Watching television seems like such a visual thing to do. After all, we do call it watching, don’t we? For the most part, for most people, it is a visual experience.
But where does that leave those of us who can’t see the screen, or who have difficulty making out the details? Are we marooned in a televisionless world? Or stuck only understanding a small portion of the program?
In short, what is it like for me to watch television as a blind person?
If you want to be purely pedantic, I don’t watch television. For one thing, I can’t watch anything in a literal sense, and for another… I don’t actually own a television.
I do own a laptop and a smartphone, though, and do subscribe to streaming services.
We are now in a time and place where it is easier and easier for someone like me to enjoy shows to nearly the same degree as sighted people do, especially where streaming services are concerned. For years now, closed captionning has been a thing that has allowed the hearing impaired to follow such things. Audio description is now catching up.
Audio description is basically a track laid over the program with a narrator describing the action and setting between moments of dialogue. It isn’t perfect, but it’s usually good enough to get the idea across. And streaming services seem to be leading the charge. I have tried Netflix, Amazon Prime Video and Disney Plus (though am not currently subscribed to all three). Of the three, Netflix and Disney are the ones I have the most experience with, and these days, any original programming either has offered up has audio description. Disney Plus, as a much more recent offering, can claim to have done this from the start but Netflix gets the credit for beginning the trend. Starting back when their Daredevil series began, every series and movie they have created has come with audio description, and no, it isn’t lost on me that they chose the show with the blind protagonist to begin this.
Now, it’s on everything. Even their standup comedy specials have it, though to be honest I find it distracting in that one instance. Mostly, though, it’s awesome. And sometimes unintentionally hilarious, such as the time when the narrator dramatically announced that Daredevil (a blind man, I will remind you) “walks away and doesn’t look back.” Of course he doesn’t look back, he can’t.
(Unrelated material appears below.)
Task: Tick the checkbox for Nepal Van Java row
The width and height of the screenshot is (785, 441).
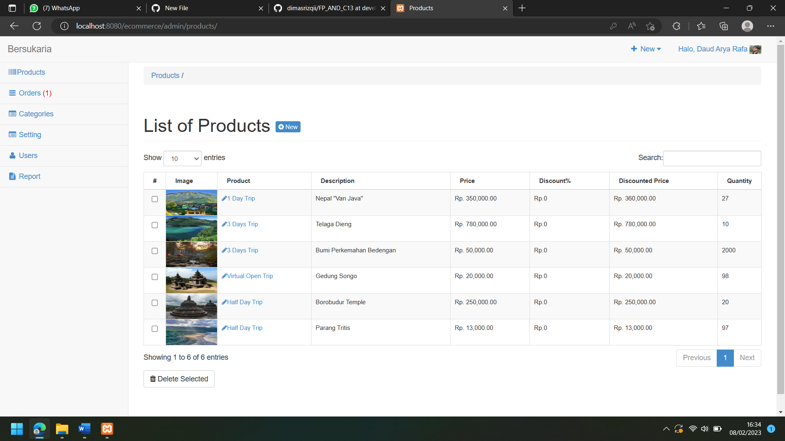Action: pyautogui.click(x=155, y=199)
But mostly, yes, it’s awesome.
But what about the shows that aren’t created by/for the platform? Those, unfortunately, tend not to come with audio description when they stream, though some do have it when watched on their originating television channels. So can I still watch them?
Yes. Mostly, I can still follow those stories. You would be surprised how much you can get from sound effects and dialogue.
For instance, Doctor Who does not have audio description. Or at least, it doesn’t the way I consume it. It is the only show that I outright buy, as it is no longer on Netflix but I still love it and want to follow it, so I buy it on itunes. That show has always been particularly good at conveying what is actually happening through sound and dialogue. Right now, with its current cast of characters, I hear a common complaint that one or two characters tend to state the obvious. “Look, a big plane” or the like. It probably is annoying for most of you. For me, though, it’s awesome. I know that there is a big plane. But failing anything that obvious, the sound of a jet engine is fairly distinctive. As is the sound of planes taking off, which would have already told me we were at an airfield. True, I sometimes miss some details, but I have almost never been left unsure what was happening as a whole.
I’m not going to try to claim that it is just as easy for me to consume visual media as it is for most people. I have to take an extra step here and there, and I do have to concentrate a bit more. I do miss some things. However, I do get just as much enjoyment out of it, and now you know how.
Now, if you’ll excuse me, I need to go and find something to not actually watch.